Buona la palamita!!! ;)
E bel post,brava!!
Io appena riesco produco relazione sulla nostra domenica...
Besos e grattino a Lulù ^-^

k ha detto...

Grazie Sandra!
Infatti aspetto il tuo post sullo Slow (a proposito, com'era il laboratorio?). Davvero geniale l'acciughina cruda con la fragola: grazie e baci!

Francesca ha detto...

trovo utile questa spiegazioni sulla scelta dei pesci 'poveri' rispetto a quelli che rischiano l'estinzione. Io lo devo proprio fare questo aceto di fragole!

Tulip ha detto...

Mi piacciono prorio tutte queste ricettine di pesce...


comunque ho capito..niente cappero!!
Tanto a me nemmeno piace tnato!
:)

Lory ha detto...

Bellissimo davvero questo post K.
E ritorno a scrivere che ogni volta che penso al pesce mi si para davanti una bella K!!!
Domani vado, DEVO, andare a fare la spesa altrimenti cucino solo sale!!! :-)))
P.S A fine mese sarò finalmente in Liguria,alle 5 sarò al porto qualcosa di buono ci sarà no???
Ahhh ma quando apriranno il porto qui a Torino,sarà tutta n'altra cosa...ahahaha!
Brava!!!

k ha detto...

@Francesca: sì, dovresti farlo, anche solo per il colore meraviglioso che ha. E poi, come suggerivo a qualcuno, potresti abbinarlo come regalo al tuo sale colorato (rosso)! Che dici?

@Tulip: grazie :) E, mi raccomando... niente cappero :PP

k ha detto...

@Lory!!
Porto di Genova? Ma t'imbarchi o cosa? Dai raccontami, che magari (spero) ci si becca!! Dai, dai!
la mia mail è katia74 at alice.it

@ Tulip: dimenticavo.... oggi ho fatto i tuoi sablés al cioccolato e sale. Buuuoonissimi!! Ma già lo sapevo che sui dolci non ne sbagli una. Grazie!

Lory ha detto...

K,sarò in Liguria tutto il mese di Giugno,ma a Borghetto però :-((
Cmq poi ti scrivo, si sa mai.
I treni funzionano ancora no???...ahahah!

Francesca ha detto...

fichissimo! Ora mi metto a produrre, poi ti farò sapere. Baci :-)

max - la piccola casa ha detto...

molto bella questa preparazione eco sensibile, e molto buono il basilico al pesto.

Io lo palamita, quando appena pescata (e li ti devi fidare del pescivendolo...) la suo anche per preparazioni tipo sushi o sashimi.

Elisa ha detto...

Buona la palamita, ma anche quel pure' cosi' semplice che mi ricorda un po' un pure' che mangiavo in uk con l'erba cipollina.

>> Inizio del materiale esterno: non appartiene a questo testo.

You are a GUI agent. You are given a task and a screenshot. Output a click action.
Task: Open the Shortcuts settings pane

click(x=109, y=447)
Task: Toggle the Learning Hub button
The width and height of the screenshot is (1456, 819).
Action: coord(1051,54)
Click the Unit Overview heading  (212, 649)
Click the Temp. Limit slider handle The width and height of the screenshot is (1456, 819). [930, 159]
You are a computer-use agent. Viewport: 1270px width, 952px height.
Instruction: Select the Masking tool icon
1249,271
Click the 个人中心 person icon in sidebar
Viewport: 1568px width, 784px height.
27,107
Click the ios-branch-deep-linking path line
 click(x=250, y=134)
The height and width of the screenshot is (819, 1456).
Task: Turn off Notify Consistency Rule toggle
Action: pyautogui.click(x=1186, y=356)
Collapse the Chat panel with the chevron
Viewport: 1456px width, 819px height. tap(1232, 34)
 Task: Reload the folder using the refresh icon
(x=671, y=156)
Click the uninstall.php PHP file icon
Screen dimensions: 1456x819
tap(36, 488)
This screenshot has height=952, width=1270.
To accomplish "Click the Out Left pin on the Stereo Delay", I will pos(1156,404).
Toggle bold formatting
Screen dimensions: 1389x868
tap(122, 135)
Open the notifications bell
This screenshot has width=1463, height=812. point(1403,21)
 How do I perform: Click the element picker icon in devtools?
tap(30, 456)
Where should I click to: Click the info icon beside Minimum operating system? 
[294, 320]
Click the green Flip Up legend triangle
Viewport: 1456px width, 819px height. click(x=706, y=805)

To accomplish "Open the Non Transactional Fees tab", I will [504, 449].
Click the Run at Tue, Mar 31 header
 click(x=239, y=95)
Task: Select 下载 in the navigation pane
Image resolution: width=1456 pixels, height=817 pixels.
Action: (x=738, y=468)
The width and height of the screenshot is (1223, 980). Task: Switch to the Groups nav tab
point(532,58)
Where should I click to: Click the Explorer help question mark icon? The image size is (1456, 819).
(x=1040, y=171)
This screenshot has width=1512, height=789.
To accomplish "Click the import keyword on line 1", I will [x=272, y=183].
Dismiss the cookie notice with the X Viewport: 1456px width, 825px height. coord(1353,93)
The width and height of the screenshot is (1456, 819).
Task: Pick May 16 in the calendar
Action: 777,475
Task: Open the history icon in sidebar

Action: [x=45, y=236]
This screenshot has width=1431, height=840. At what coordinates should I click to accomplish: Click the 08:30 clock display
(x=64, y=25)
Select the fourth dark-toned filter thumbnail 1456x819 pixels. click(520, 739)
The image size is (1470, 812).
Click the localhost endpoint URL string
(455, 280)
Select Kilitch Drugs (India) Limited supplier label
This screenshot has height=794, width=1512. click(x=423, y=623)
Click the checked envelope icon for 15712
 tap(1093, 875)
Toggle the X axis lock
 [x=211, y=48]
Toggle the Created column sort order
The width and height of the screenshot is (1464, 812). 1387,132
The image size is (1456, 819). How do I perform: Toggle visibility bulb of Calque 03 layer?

P.S. Ho dato un occhio a blog e profilo ma non vedo il tuo indirizzo email, puoi lasciarmelo su elisad@gmail.com?

Un abbraccio.

k ha detto...

@Lory: bello borghetto!! Beh, giugno è lungo (e pure il mese del nostro compleanno, giusto?), magari un brindisi ci scappa!!

@Francesca: allora aspetto. Altra idea: olio al peperoncino e...qualcosa col pepe rosa (ora ci penso!). Vabbè sto un po' esagerando :P

@Max: In effetti hai ragione, perché rinunciare al sushi se il pesce è comunque fresco? Io, poi, dovrei, prendere il coraggio di mettere un bell'amo a poppa della barca....

@Elisa: in effetti il puré fatto così e leggero e molto profumato. Ti ho mandato mail! :*

janeluke ha detto...

cara k per lavoro devo trovare degli abbinamenti di cibo con il brandy, oltre che con i dolci. mi puoi aiutare? in rete non ho trovato nulla.

k ha detto...

@janeluke:ehm... ti ho risposto via mail (solo azzardi, però, che non sono affatto un'esperta di distillati!!).
Prova pure con Max, che, secondo me, ne sa, vero Max?